### TASK REQUIREMENTS
Recast every entry below as a Markdown table with the columns Row and Line, numbering each line in order and omitting blank lines.

### DATA ENTRIES
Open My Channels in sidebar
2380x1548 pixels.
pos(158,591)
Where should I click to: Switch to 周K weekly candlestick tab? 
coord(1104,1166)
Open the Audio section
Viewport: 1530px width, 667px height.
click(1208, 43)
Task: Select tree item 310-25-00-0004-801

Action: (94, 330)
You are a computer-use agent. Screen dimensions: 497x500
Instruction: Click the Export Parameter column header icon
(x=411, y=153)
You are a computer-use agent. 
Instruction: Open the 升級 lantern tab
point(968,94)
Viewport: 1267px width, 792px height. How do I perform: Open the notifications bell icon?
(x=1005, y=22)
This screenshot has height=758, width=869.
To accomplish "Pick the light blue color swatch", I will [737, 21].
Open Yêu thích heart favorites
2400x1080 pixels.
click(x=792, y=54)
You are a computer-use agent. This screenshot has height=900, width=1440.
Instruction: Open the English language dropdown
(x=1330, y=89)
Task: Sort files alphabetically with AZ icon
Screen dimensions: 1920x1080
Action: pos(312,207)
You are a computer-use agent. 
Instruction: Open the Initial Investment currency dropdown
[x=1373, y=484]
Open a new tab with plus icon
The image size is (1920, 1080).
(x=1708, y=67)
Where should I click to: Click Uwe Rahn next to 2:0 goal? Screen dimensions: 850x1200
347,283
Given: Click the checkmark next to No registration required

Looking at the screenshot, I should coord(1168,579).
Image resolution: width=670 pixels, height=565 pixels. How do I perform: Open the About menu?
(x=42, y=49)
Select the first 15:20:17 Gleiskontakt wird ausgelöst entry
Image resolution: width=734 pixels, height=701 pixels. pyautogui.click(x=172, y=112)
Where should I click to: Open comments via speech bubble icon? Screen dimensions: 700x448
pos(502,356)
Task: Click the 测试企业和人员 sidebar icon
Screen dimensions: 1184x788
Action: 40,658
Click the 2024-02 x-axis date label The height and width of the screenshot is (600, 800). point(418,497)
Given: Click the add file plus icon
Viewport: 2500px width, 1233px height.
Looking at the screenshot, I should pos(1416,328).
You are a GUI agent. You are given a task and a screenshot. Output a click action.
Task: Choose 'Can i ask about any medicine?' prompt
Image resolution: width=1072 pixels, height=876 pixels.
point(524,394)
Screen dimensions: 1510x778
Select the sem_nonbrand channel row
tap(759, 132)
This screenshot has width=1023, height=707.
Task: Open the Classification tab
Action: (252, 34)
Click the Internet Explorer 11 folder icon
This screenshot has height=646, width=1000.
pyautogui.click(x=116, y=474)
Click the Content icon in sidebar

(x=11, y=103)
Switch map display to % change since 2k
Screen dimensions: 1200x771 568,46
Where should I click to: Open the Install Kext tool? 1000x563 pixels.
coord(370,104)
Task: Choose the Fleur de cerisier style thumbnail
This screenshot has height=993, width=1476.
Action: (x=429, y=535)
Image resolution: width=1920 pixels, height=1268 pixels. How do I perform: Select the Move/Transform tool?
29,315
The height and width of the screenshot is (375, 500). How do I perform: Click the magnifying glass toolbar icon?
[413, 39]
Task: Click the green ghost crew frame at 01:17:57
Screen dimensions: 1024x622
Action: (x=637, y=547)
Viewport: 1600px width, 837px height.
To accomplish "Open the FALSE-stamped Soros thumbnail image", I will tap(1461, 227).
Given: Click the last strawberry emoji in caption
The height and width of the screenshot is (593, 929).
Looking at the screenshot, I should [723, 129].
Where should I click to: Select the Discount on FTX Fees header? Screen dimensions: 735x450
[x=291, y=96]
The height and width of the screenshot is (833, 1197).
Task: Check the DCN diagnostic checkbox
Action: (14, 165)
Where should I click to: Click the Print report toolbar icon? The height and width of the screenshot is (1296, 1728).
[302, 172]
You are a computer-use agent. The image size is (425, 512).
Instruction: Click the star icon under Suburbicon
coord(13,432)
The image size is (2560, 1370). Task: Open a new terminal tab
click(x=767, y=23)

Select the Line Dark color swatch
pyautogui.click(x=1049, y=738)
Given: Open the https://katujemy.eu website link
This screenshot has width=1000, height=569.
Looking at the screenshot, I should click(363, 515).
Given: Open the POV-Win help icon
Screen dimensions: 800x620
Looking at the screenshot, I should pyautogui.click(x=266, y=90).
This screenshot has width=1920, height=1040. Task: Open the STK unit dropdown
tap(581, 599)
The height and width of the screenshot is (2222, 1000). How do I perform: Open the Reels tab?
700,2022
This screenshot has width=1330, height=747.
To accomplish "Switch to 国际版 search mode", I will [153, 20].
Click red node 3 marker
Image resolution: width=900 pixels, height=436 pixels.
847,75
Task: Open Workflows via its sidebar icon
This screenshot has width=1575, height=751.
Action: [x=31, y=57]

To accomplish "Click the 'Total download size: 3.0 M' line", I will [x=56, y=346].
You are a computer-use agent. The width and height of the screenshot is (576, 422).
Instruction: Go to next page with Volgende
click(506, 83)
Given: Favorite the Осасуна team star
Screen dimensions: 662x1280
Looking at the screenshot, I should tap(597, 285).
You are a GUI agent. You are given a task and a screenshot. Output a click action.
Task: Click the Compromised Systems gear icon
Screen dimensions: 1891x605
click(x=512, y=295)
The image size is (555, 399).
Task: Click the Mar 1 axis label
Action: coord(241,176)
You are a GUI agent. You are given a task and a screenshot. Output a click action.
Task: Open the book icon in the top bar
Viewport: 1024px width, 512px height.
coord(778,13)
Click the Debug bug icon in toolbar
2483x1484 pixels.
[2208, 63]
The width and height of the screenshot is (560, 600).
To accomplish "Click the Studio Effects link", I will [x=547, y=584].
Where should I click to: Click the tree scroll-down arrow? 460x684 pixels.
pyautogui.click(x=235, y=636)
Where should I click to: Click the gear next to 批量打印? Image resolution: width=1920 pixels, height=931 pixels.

### RESPONSE TO THE TASK
| Row | Line |
|---|---|
| 1 | Open My Channels in sidebar |
| 2 | 2380x1548 pixels. |
| 3 | pos(158,591) |
| 4 | Where should I click to: Switch to 周K weekly candlestick tab?  |
| 5 | coord(1104,1166) |
| 6 | Open the Audio section |
| 7 | Viewport: 1530px width, 667px height. |
| 8 | click(1208, 43) |
| 9 | Task: Select tree item 310-25-00-0004-801 |
| 10 | Action: (94, 330) |
| 11 | You are a computer-use agent. Screen dimensions: 497x500 |
| 12 | Instruction: Click the Export Parameter column header icon |
| 13 | (x=411, y=153) |
| 14 | You are a computer-use agent.  |
| 15 | Instruction: Open the 升級 lantern tab |
| 16 | point(968,94) |
| 17 | Viewport: 1267px width, 792px height. How do I perform: Open the notifications bell icon? |
| 18 | (x=1005, y=22) |
| 19 | This screenshot has height=758, width=869. |
| 20 | To accomplish "Pick the light blue color swatch", I will [737, 21]. |
| 21 | Open Yêu thích heart favorites |
| 22 | 2400x1080 pixels. |
| 23 | click(x=792, y=54) |
| 24 | You are a computer-use agent. This screenshot has height=900, width=1440. |
| 25 | Instruction: Open the English language dropdown |
| 26 | (x=1330, y=89) |
| 27 | Task: Sort files alphabetically with AZ icon |
| 28 | Screen dimensions: 1920x1080 |
| 29 | Action: pos(312,207) |
| 30 | You are a computer-use agent.  |
| 31 | Instruction: Open the Initial Investment currency dropdown |
| 32 | [x=1373, y=484] |
| 33 | Open a new tab with plus icon |
| 34 | The image size is (1920, 1080). |
| 35 | (x=1708, y=67) |
| 36 | Where should I click to: Click Uwe Rahn next to 2:0 goal? Screen dimensions: 850x1200 |
| 37 | 347,283 |
| 38 | Given: Click the checkmark next to No registration required |
| 39 | Looking at the screenshot, I should coord(1168,579). |
| 40 | Image resolution: width=670 pixels, height=565 pixels. How do I perform: Open the About menu? |
| 41 | (x=42, y=49) |
| 42 | Select the first 15:20:17 Gleiskontakt wird ausgelöst entry |
| 43 | Image resolution: width=734 pixels, height=701 pixels. pyautogui.click(x=172, y=112) |
| 44 | Where should I click to: Open comments via speech bubble icon? Screen dimensions: 700x448 |
| 45 | pos(502,356) |
| 46 | Task: Click the 测试企业和人员 sidebar icon |
| 47 | Screen dimensions: 1184x788 |
| 48 | Action: 40,658 |
| 49 | Click the 2024-02 x-axis date label The height and width of the screenshot is (600, 800). point(418,497) |
| 50 | Given: Click the add file plus icon |
| 51 | Viewport: 2500px width, 1233px height. |
| 52 | Looking at the screenshot, I should pos(1416,328). |
| 53 | You are a GUI agent. You are given a task and a screenshot. Output a click action. |
| 54 | Task: Choose 'Can i ask about any medicine?' prompt |
| 55 | Image resolution: width=1072 pixels, height=876 pixels. |
| 56 | point(524,394) |
| 57 | Screen dimensions: 1510x778 |
| 58 | Select the sem_nonbrand channel row |
| 59 | tap(759, 132) |
| 60 | This screenshot has width=1023, height=707. |
| 61 | Task: Open the Classification tab |
| 62 | Action: (252, 34) |
| 63 | Click the Internet Explorer 11 folder icon |
| 64 | This screenshot has height=646, width=1000. |
| 65 | pyautogui.click(x=116, y=474) |
| 66 | Click the Content icon in sidebar |
| 67 | (x=11, y=103) |
| 68 | Switch map display to % change since 2k |
| 69 | Screen dimensions: 1200x771 568,46 |
| 70 | Where should I click to: Open the Install Kext tool? 1000x563 pixels. |
| 71 | coord(370,104) |
| 72 | Task: Choose the Fleur de cerisier style thumbnail |
| 73 | This screenshot has height=993, width=1476. |
| 74 | Action: (x=429, y=535) |
| 75 | Image resolution: width=1920 pixels, height=1268 pixels. How do I perform: Select the Move/Transform tool? |
| 76 | 29,315 |
| 77 | The height and width of the screenshot is (375, 500). How do I perform: Click the magnifying glass toolbar icon? |
| 78 | [413, 39] |
| 79 | Task: Click the green ghost crew frame at 01:17:57 |
| 80 | Screen dimensions: 1024x622 |
| 81 | Action: (x=637, y=547) |
| 82 | Viewport: 1600px width, 837px height. |
| 83 | To accomplish "Open the FALSE-stamped Soros thumbnail image", I will tap(1461, 227). |
| 84 | Given: Click the last strawberry emoji in caption |
| 85 | The height and width of the screenshot is (593, 929). |
| 86 | Looking at the screenshot, I should [723, 129]. |
| 87 | Where should I click to: Select the Discount on FTX Fees header? Screen dimensions: 735x450 |
| 88 | [x=291, y=96] |
| 89 | The height and width of the screenshot is (833, 1197). |
| 90 | Task: Check the DCN diagnostic checkbox |
| 91 | Action: (14, 165) |
| 92 | Where should I click to: Click the Print report toolbar icon? The height and width of the screenshot is (1296, 1728). |
| 93 | [302, 172] |
| 94 | You are a computer-use agent. The image size is (425, 512). |
| 95 | Instruction: Click the star icon under Suburbicon |
| 96 | coord(13,432) |
| 97 | The image size is (2560, 1370). Task: Open a new terminal tab |
| 98 | click(x=767, y=23) |
| 99 | Select the Line Dark color swatch |
| 100 | pyautogui.click(x=1049, y=738) |
| 101 | Given: Open the https://katujemy.eu website link |
| 102 | This screenshot has width=1000, height=569. |
| 103 | Looking at the screenshot, I should click(363, 515). |
| 104 | Given: Open the POV-Win help icon |
| 105 | Screen dimensions: 800x620 |
| 106 | Looking at the screenshot, I should pyautogui.click(x=266, y=90). |
| 107 | This screenshot has width=1920, height=1040. Task: Open the STK unit dropdown |
| 108 | tap(581, 599) |
| 109 | The height and width of the screenshot is (2222, 1000). How do I perform: Open the Reels tab? |
| 110 | 700,2022 |
| 111 | This screenshot has width=1330, height=747. |
| 112 | To accomplish "Switch to 国际版 search mode", I will [153, 20]. |
| 113 | Click red node 3 marker |
| 114 | Image resolution: width=900 pixels, height=436 pixels. |
| 115 | 847,75 |
| 116 | Task: Open Workflows via its sidebar icon |
| 117 | This screenshot has width=1575, height=751. |
| 118 | Action: [x=31, y=57] |
| 119 | To accomplish "Click the 'Total download size: 3.0 M' line", I will [x=56, y=346]. |
| 120 | You are a computer-use agent. The width and height of the screenshot is (576, 422). |
| 121 | Instruction: Go to next page with Volgende |
| 122 | click(506, 83) |
| 123 | Given: Favorite the Осасуна team star |
| 124 | Screen dimensions: 662x1280 |
| 125 | Looking at the screenshot, I should tap(597, 285). |
| 126 | You are a GUI agent. You are given a task and a screenshot. Output a click action. |
| 127 | Task: Click the Compromised Systems gear icon |
| 128 | Screen dimensions: 1891x605 |
| 129 | click(x=512, y=295) |
| 130 | The image size is (555, 399). |
| 131 | Task: Click the Mar 1 axis label |
| 132 | Action: coord(241,176) |
| 133 | You are a GUI agent. You are given a task and a screenshot. Output a click action. |
| 134 | Task: Open the book icon in the top bar |
| 135 | Viewport: 1024px width, 512px height. |
| 136 | coord(778,13) |
| 137 | Click the Debug bug icon in toolbar |
| 138 | 2483x1484 pixels. |
| 139 | [2208, 63] |
| 140 | The width and height of the screenshot is (560, 600). |
| 141 | To accomplish "Click the Studio Effects link", I will [x=547, y=584]. |
| 142 | Where should I click to: Click the tree scroll-down arrow? 460x684 pixels. |
| 143 | pyautogui.click(x=235, y=636) |
| 144 | Where should I click to: Click the gear next to 批量打印? Image resolution: width=1920 pixels, height=931 pixels. |